WHAT THE TASK ASKS:
Please set down, exactly, the line with "At what coordinates should I click to accomplish: Follow" and all lines that follow it through the end of the records below.

(Dataset entries)
+===+

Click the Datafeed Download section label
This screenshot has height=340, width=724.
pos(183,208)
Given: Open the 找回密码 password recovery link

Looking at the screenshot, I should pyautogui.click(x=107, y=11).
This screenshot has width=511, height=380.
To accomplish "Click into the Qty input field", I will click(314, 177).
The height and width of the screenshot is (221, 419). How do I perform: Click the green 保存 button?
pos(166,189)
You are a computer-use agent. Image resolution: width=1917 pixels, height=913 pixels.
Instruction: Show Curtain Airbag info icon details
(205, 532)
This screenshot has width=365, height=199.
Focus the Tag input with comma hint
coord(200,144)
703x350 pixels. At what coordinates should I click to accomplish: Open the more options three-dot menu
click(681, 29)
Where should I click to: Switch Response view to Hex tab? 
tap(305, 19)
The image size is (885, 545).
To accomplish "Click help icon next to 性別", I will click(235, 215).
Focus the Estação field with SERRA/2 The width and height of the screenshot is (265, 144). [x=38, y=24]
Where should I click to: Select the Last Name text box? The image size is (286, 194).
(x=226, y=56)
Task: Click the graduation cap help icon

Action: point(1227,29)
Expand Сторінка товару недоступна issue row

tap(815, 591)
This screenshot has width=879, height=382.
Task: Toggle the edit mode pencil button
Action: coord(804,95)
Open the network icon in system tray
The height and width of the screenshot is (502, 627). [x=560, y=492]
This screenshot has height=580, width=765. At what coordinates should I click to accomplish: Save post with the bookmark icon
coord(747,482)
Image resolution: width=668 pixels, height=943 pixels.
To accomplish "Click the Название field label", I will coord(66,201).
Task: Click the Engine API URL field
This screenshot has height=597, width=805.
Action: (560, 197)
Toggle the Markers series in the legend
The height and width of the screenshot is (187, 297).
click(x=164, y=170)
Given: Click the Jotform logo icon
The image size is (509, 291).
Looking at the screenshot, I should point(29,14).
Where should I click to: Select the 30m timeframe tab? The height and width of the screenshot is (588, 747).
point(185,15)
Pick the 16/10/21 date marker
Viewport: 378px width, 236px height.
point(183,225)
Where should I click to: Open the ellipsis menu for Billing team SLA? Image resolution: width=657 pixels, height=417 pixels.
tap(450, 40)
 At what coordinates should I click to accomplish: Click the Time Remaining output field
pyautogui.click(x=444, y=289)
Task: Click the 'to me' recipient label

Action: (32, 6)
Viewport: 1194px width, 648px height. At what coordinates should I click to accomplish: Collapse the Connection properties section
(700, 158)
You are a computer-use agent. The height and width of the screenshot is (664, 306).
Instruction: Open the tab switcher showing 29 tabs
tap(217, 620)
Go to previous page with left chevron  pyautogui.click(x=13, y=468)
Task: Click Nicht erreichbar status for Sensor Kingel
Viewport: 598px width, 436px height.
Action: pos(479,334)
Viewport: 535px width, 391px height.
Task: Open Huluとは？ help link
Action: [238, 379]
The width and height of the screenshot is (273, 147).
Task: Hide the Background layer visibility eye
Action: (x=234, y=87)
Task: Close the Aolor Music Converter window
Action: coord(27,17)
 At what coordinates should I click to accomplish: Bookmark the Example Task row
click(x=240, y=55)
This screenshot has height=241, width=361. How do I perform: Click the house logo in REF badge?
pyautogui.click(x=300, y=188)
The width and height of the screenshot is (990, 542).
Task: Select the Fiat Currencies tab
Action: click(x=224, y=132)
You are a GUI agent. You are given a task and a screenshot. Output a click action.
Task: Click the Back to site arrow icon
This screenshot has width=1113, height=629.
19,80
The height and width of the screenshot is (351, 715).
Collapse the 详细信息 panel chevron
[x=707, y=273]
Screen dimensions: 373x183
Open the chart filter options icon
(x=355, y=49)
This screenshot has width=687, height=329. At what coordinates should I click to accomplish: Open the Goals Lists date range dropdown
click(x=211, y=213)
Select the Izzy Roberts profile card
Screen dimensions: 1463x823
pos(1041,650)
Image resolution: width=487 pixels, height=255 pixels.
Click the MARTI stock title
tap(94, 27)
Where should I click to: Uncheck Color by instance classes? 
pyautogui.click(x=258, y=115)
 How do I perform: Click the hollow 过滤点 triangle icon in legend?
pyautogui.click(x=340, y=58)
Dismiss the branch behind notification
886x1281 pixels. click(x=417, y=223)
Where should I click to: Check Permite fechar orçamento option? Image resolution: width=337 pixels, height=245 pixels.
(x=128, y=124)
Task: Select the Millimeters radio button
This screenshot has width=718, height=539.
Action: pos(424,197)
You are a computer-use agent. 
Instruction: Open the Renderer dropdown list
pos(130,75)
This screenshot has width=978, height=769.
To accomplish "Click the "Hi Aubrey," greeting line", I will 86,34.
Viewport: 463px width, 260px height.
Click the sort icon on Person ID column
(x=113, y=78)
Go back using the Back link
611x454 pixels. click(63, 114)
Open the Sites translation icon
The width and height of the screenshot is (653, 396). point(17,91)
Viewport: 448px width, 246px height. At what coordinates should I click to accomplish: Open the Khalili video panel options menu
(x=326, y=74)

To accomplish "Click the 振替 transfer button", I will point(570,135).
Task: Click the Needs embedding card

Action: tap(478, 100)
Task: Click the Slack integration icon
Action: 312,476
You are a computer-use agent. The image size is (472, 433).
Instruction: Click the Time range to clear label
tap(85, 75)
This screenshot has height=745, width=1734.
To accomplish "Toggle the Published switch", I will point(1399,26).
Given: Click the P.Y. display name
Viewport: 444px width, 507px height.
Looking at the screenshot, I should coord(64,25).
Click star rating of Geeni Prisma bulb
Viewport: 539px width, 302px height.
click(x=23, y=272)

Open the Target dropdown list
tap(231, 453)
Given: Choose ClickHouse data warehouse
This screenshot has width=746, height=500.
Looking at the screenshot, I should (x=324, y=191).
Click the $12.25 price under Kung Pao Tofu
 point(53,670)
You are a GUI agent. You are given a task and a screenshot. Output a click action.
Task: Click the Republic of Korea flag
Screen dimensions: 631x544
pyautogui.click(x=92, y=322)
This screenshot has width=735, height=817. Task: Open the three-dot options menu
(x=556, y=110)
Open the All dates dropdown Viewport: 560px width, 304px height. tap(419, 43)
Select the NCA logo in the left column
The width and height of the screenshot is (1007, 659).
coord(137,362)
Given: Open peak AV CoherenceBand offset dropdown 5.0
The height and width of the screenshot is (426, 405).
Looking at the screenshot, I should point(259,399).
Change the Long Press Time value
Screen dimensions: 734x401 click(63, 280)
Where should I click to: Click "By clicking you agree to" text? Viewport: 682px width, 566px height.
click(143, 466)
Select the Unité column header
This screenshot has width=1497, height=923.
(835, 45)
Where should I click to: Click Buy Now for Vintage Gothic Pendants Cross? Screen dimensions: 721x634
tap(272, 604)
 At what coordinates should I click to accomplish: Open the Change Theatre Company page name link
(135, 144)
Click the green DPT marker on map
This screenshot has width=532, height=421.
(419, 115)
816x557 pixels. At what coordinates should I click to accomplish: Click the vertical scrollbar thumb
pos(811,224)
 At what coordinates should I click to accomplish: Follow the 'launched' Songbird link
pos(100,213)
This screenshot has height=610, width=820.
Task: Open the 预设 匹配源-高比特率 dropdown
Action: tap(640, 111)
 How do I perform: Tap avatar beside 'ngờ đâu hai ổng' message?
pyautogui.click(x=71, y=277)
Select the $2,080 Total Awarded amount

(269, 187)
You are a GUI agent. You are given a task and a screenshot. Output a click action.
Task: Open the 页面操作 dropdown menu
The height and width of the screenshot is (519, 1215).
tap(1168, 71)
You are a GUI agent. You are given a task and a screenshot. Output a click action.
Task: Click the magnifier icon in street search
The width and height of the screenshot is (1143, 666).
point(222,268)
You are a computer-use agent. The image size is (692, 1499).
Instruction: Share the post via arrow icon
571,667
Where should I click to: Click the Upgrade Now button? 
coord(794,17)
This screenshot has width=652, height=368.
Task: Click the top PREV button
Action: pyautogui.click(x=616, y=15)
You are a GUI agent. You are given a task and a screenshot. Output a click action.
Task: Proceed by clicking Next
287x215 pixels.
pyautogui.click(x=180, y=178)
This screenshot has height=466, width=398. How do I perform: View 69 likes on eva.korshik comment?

+===+

SOLUTION TO THIS TASK:
 At what coordinates should I click to accomplish: Follow the 'launched' Songbird link
pos(100,213)
This screenshot has height=610, width=820.
Task: Open the 预设 匹配源-高比特率 dropdown
Action: tap(640, 111)
 How do I perform: Tap avatar beside 'ngờ đâu hai ổng' message?
pyautogui.click(x=71, y=277)
Select the $2,080 Total Awarded amount

(269, 187)
You are a GUI agent. You are given a task and a screenshot. Output a click action.
Task: Open the 页面操作 dropdown menu
The height and width of the screenshot is (519, 1215).
tap(1168, 71)
You are a GUI agent. You are given a task and a screenshot. Output a click action.
Task: Click the magnifier icon in street search
The width and height of the screenshot is (1143, 666).
point(222,268)
You are a computer-use agent. The image size is (692, 1499).
Instruction: Share the post via arrow icon
571,667
Where should I click to: Click the Upgrade Now button? 
coord(794,17)
This screenshot has width=652, height=368.
Task: Click the top PREV button
Action: pyautogui.click(x=616, y=15)
You are a GUI agent. You are given a task and a screenshot. Output a click action.
Task: Proceed by clicking Next
287x215 pixels.
pyautogui.click(x=180, y=178)
This screenshot has height=466, width=398. How do I perform: View 69 likes on eva.korshik comment?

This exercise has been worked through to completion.